Encrypted login | home

Program Information

Computing the Blood DVH


D Craft

D Craft1*, C Grassberger2 , (1) Massachusetts General Hospital, Cambridge, AA, (2) Massachusetts General Hospital, Boston, MA

Presentations

TH-EF-FS1-4 (Thursday, August 3, 2017) 1:00 PM - 3:00 PM Room: Four Seasons 1


Purpose: While dose-volume-histograms have been the workhorse of treatment planning and response modeling for decades, computing a DVH for the blood has not been described. White blood cells, in particular lymphocytes, are sensitive to low levels of radiation (in plating studies, 1.65 Gy of radiation killed 90% of the human lymphocytes), and it is increasingly known that radiation therapy can deplete levels of lymphocytes, which is correlated with organ toxicities and possibly tumor eradication.

Methods: We describe a patient-specific blood flow model coupled with a dynamic simulation of the radiation delivery process. For the blood simulation, we use a compartmentalized (“zero D”) approach which models blood as flow rates and delay times between different organ compartments of the body.

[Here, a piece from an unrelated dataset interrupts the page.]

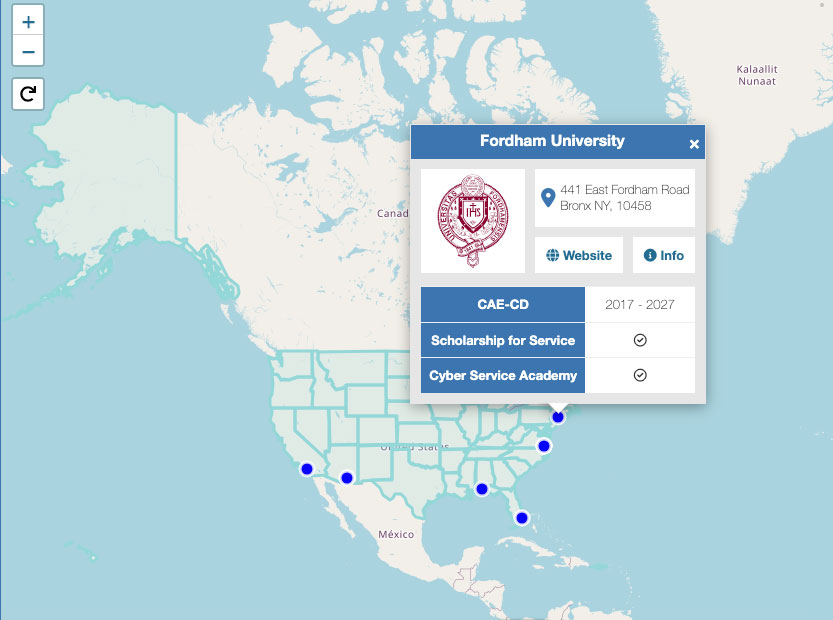Select the map marker near Louisiana coast

482,489
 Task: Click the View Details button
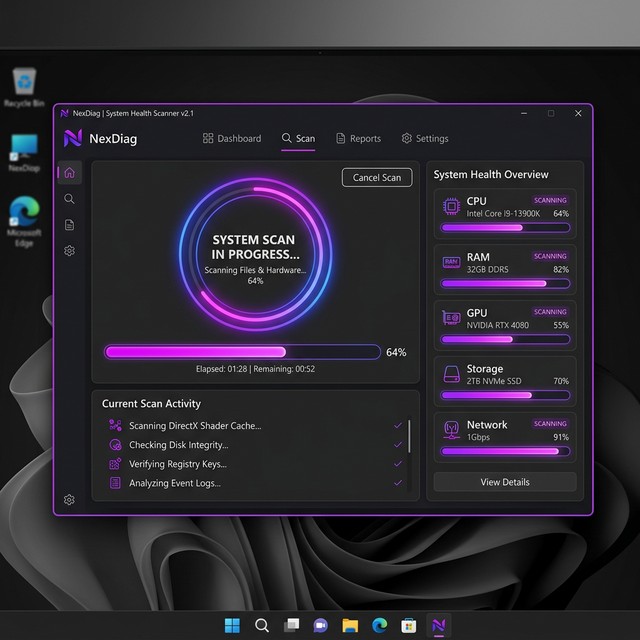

This information is scaled using the patient's resting heart rate and weight. For the dose delivery information, which in general could be protons (passive scattering or scanned beams) or photons (IMRT, VMAT, or 3D conformal), we assume we have a photon plan given by a DICOM file in static delivery mode (3D or step-and-shoot). Given the machine's dose rate, we map each field onto the patient and use the blood flow coupled with the dosimetry of each field, to compute the field-wise blood volume-dose relationship. Mixing time considerations for blood are used to justify decoupling the individual beam angles (by assuming mixing between beam angles) for the blood impact computations.

Results: We demonstrate the computation of a blood DVH for a brain case and an esophageal case. We also present preliminary data which relates the blood DVH to white blood cell counts taken over the course of therapy.

Conclusion: We propose to include the blood DVH into treatment planning, in general and particularly for plans which involve radiation dose to organs of significant blood flow, like heart, liver, kidneys, and brain.